▸ **Data supplied**
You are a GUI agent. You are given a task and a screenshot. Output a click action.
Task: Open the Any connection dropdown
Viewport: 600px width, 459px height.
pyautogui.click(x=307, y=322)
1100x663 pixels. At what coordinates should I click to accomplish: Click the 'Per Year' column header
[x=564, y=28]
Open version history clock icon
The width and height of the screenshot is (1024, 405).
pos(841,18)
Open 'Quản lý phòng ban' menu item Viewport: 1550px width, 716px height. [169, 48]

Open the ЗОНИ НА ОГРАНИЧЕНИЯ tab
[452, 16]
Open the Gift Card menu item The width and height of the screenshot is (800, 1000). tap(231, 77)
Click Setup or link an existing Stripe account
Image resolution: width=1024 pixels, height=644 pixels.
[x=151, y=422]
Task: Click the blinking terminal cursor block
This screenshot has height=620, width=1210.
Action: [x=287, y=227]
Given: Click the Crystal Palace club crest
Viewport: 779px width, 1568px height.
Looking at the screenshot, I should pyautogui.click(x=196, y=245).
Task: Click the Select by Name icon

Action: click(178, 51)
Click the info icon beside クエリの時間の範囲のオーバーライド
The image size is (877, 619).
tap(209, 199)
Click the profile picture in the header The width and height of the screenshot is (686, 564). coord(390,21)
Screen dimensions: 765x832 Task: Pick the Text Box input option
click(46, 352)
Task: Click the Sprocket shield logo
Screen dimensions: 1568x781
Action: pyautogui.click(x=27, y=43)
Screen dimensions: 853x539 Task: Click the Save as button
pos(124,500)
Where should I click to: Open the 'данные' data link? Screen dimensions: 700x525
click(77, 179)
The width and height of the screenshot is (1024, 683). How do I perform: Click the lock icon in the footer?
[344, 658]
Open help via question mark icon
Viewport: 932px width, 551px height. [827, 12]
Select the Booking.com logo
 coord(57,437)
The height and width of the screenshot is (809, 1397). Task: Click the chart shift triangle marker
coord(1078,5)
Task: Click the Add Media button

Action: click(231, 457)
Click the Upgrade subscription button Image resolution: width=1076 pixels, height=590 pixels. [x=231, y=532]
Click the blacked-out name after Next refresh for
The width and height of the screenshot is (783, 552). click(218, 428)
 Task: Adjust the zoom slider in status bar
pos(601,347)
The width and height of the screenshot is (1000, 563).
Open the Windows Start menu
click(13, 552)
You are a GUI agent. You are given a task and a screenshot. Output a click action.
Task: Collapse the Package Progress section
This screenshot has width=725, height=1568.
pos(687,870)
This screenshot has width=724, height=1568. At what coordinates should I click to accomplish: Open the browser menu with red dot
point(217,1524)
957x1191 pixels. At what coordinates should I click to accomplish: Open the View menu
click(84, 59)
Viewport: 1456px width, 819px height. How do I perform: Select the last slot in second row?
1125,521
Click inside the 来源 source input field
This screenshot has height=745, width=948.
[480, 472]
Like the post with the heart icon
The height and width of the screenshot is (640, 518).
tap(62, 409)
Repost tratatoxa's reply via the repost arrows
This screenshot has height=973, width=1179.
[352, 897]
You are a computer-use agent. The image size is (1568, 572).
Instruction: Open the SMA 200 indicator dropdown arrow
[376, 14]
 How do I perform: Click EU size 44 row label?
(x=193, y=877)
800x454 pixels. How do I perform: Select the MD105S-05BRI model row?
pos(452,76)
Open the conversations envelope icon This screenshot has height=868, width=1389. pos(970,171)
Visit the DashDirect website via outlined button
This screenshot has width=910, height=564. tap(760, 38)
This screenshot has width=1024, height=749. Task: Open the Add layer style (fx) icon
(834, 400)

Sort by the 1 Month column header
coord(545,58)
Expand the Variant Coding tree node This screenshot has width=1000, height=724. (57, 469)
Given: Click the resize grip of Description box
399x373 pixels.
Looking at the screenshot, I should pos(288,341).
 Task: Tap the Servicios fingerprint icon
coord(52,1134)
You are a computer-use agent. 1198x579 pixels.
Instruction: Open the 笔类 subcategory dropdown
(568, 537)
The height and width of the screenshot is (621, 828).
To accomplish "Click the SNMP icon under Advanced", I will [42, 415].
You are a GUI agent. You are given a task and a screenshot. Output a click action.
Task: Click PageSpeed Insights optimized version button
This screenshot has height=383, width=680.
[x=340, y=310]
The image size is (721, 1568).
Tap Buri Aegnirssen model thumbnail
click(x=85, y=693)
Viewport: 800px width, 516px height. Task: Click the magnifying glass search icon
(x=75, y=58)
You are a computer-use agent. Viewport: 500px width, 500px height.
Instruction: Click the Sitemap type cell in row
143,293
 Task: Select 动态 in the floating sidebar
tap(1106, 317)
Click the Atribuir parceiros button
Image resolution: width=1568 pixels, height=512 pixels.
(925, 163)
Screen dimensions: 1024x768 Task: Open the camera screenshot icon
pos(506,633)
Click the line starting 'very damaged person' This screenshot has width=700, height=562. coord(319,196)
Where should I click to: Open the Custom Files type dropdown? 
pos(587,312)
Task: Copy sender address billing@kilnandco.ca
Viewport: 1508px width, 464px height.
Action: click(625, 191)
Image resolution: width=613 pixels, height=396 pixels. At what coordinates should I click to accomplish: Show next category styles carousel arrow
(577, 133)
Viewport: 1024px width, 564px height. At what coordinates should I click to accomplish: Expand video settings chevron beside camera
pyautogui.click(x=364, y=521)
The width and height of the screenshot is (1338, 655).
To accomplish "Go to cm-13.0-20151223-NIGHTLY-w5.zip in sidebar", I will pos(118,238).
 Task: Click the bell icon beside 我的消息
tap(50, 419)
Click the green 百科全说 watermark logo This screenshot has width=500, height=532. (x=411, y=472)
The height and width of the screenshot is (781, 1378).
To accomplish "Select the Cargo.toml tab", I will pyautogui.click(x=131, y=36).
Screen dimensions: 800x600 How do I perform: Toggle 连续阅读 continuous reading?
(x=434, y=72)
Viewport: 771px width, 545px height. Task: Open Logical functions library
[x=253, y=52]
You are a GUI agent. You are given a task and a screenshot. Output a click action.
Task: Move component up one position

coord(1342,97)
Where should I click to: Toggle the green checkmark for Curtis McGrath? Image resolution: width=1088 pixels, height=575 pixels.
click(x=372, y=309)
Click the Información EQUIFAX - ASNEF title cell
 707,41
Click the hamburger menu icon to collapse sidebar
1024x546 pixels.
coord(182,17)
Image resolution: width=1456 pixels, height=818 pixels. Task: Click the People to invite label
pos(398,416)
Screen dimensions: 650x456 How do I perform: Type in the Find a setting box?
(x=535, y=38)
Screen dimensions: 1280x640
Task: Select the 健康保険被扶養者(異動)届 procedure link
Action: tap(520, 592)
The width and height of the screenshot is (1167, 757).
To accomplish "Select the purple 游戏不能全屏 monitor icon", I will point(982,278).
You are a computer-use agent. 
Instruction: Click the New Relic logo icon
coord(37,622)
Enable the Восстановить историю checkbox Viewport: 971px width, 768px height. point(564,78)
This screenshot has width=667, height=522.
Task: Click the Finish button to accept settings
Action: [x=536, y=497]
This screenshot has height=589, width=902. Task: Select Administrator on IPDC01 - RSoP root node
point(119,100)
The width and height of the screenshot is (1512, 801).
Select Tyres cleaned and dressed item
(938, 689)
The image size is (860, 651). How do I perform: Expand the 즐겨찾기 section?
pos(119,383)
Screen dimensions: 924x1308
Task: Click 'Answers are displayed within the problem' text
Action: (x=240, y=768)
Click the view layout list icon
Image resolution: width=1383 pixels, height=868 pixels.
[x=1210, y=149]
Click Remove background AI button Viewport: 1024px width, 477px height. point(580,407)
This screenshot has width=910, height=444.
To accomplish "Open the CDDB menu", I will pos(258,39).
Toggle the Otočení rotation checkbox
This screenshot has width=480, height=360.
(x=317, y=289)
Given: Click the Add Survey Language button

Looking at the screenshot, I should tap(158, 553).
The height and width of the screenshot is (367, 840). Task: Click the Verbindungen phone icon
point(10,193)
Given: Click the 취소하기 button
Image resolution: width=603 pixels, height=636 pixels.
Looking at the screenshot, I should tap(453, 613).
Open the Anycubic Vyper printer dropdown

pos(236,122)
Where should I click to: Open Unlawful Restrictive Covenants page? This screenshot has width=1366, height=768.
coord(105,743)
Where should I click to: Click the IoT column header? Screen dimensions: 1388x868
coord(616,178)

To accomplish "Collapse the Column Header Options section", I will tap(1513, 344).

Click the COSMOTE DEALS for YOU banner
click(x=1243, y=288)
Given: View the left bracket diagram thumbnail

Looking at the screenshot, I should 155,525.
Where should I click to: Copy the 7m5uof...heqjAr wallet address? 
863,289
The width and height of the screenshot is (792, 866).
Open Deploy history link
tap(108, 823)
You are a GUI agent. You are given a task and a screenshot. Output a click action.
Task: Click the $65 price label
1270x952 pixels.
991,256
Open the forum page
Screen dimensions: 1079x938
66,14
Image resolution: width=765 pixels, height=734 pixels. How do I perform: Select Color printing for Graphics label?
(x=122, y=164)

▸ **Task directions**
Copy out, word for word, the part of the entries above that begins at the line with "The width and height of the screenshot is (1000, 563)." and ends at the line with "Task: Collapse the Package Progress section", including both.

▸ **Exercise answer**
The width and height of the screenshot is (1000, 563).
Open the Windows Start menu
click(13, 552)
You are a GUI agent. You are given a task and a screenshot. Output a click action.
Task: Collapse the Package Progress section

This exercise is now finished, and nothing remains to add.